Фермин пощупал свой живот.
– Целый молочный поросенок в жареном виде не пошел впрок, желудок пошаливает.
– Хотите соды?
– Нет. Сода вызовет у меня, простите, стойкую эрекцию, и тогда про сон точно придется забыть.
Я бросил авторучку вместе с очередной попыткой сочинить хотя бы одну приличную фразу и посмотрел другу в лицо.
– У вас все в порядке, Даниэль? Ну, не считая бесплодного штурма крепости изящной словесности…
Я пожал плечами. Как всегда, Фермин появился вовремя, в переломный момент, полностью оправдывая свой статус picarus ex machina[4].
– Я толком не знаю, как спросить вас кое о чем, что не выходит у меня из головы уже давно, – осмелился начать я.
Фермин прикрыл рот рукой и коротко, но смачно рыгнул.
– Если речь о всяких постельных штучках, говорите без стеснения. Напоминаю: в этой области я поднаторел как дипломированный консультант.
– Нет, постельных дел мой вопрос не касается.
– Жаль, потому что мне недавно шепнули на ухо о парочке новеньких фокусов…
– Фермин, как вы считаете, я живу правильно? Достойно справляюсь?
Он поперхнулся словами, потупился и вздохнул:
– Только не говорите, будто проблема в том, что вы сели на мель со своими бальзаковскими амбициями и теперь переживаете сложный период. Духовные искания и все такое…
– Разве человек пишет не для того, чтобы лучше познать себя и мир?
– Нет, если он понимает, что именно делает и с какой целью, тогда как вы…
– Вы никудышный исповедник, Фермин. Просто помогите мне.
– Мне казалось, вы собираетесь заделаться романистом, а не святым.
– Скажите мне правду. Ведь вы знали меня с детства. Я вас разочаровал? Стал ли я тем Даниэлем, какого вы хотели бы видеть? Тем, кого любила бы моя мама?
Фермин закатил глаза.
– Правда – та чушь, какую болтают люди, вообразившие, будто много знают, Даниэль. О правде мне известно не более, чем о размере brassière[5] с коническими чашками.

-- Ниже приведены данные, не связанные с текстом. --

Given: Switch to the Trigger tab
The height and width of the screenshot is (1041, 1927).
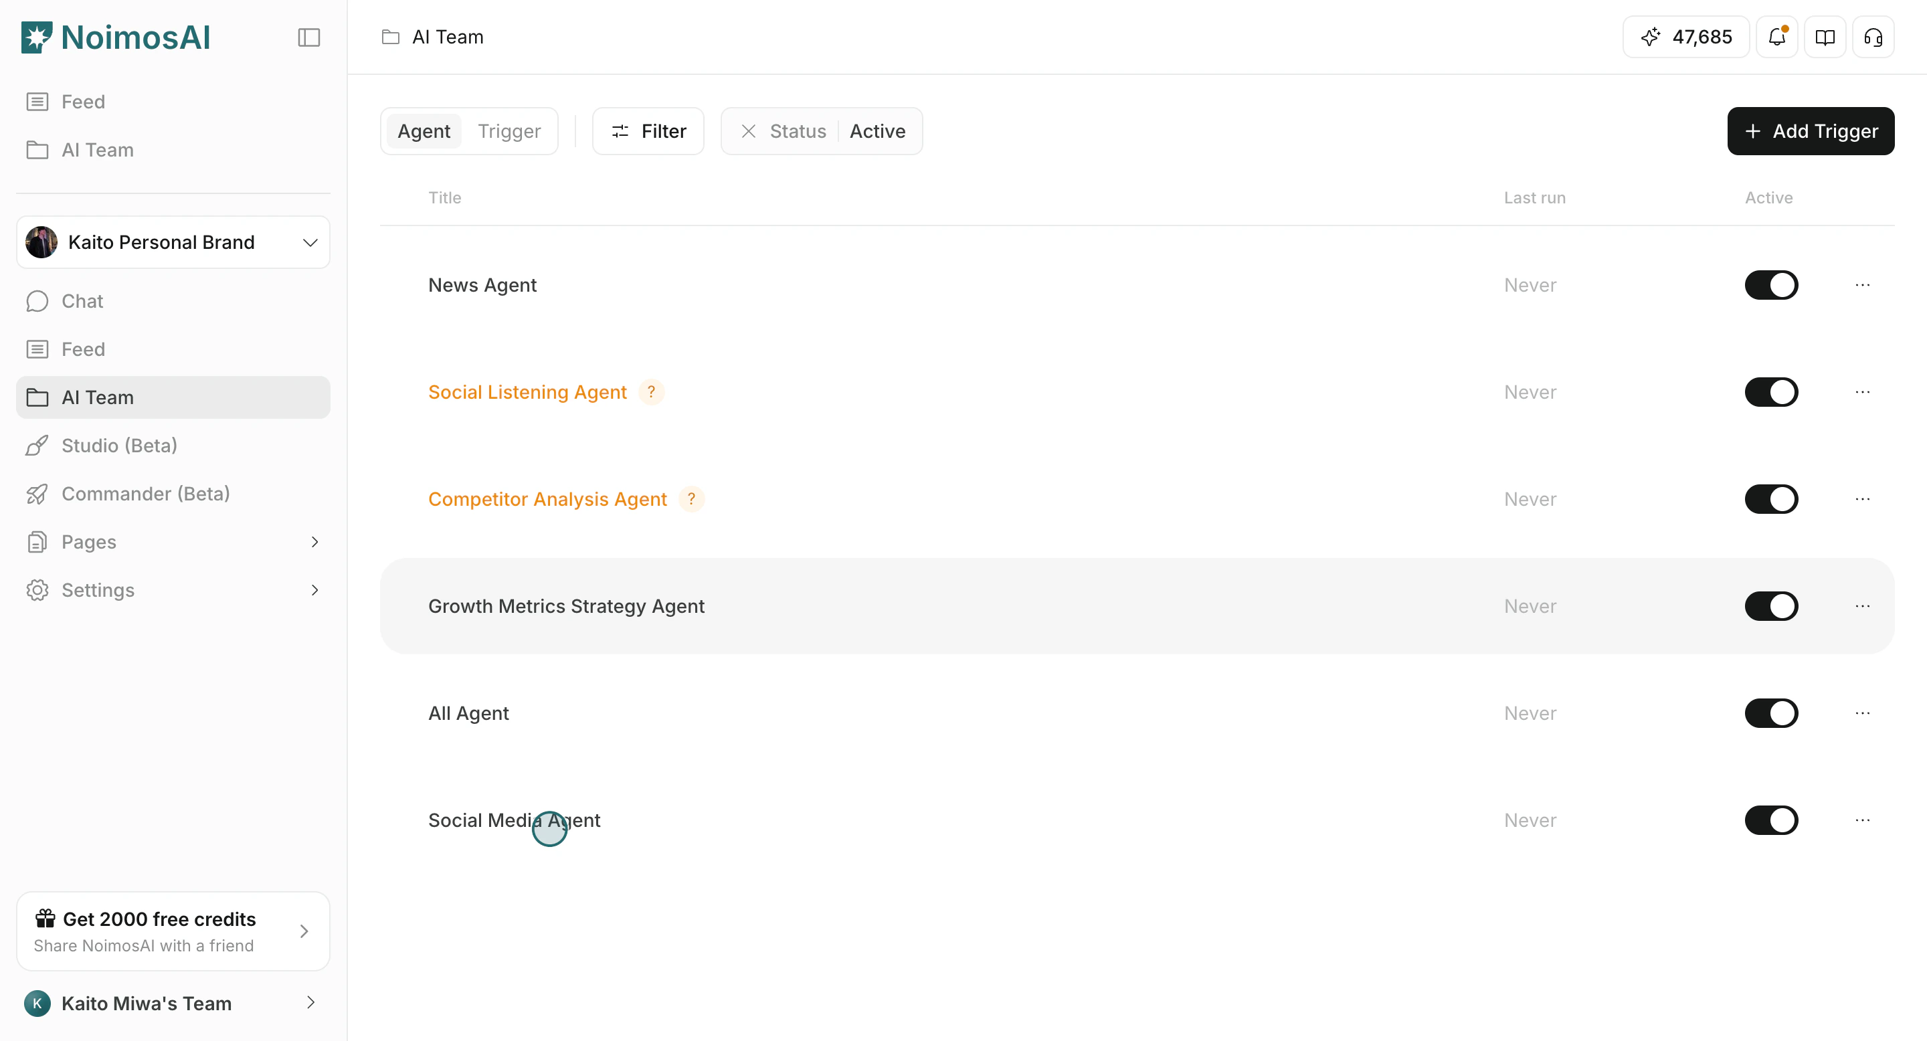Looking at the screenshot, I should click(x=509, y=131).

В нем щеголяла та роскошная кинодива в фильме, который мы смотрели в «Капитолии».
– Ким Новак, – подсказал я.
– Да пребудет с ней Господь и закон всемирного тяготения! Нет, вы меня не разочаровали. Ни разу. Вы хороший человек и верный друг. Если хотите услышать мое мнение, то я не сомневаюсь, что ваша покойная мать Исабелла гордилась бы вами и считала хорошим сыном.
– Но скверным писателем, – усмехнулся я.
– Даниэль, из вас такой же писатель, как из меня – монах-доминиканец. Причем вам это хорошо известно. И нет на свете авторучки или «Ундервуда», которые могли бы исправить положение.
Я вздохнул и впал в унылое молчание. Фермин наблюдал за мной.
– Даниэль, на самом деле я считаю, что хотя мы с вами пережили многое, в глубине души я все тот же несчастный бродяга, влачивший жалкое существование без крова над головой, которого вы из милосердия привели в дом. А вы остались, как и прежде, беспомощным ребенком, растерянным и неприкаянным, кто, сталкиваясь постоянно на своем пути с таинственными явлениями, уверовал, будто если разгадает их суть, то произойдет чудо, он сумеет вспомнить лицо матери и вновь обрести украденную правду.
Я обдумал слова Фермина. Они попали в точку.
– Ужасно, если это так?
– Могло быть и хуже. Вы стали бы писателем, как ваш друг Каракс.
– Наверное, следовало бы с ним встретиться и убедить взяться за перо, чтобы написать эту историю, – заметил я. – Нашу историю.
– Так иногда говорит ваш сын Хулиан.
Я искоса взглянул на Фермина:
– О чем говорит Хулиан? Что он знает о Караксе? Вы рассказывали моему сыну о нем?
Фермин прикинулся кротким ягненком.
– Я?
– Что вы ему наболтали?
Он усмехнулся, намекая, что проблема не стоит выеденного яйца.
– Самую малость. На уровне примечаний в конце страницы, совершенно безобидных. Мальчик пытлив и весьма наблюдателен, естественно, он все замечает и в состоянии сложить два и два. Я не виноват, что мальчишка такой бойкий. Очевидно, он пошел не в вас.
– Господи… Интересно, а Беа знает, что вы обсуждали с ребенком Каракса?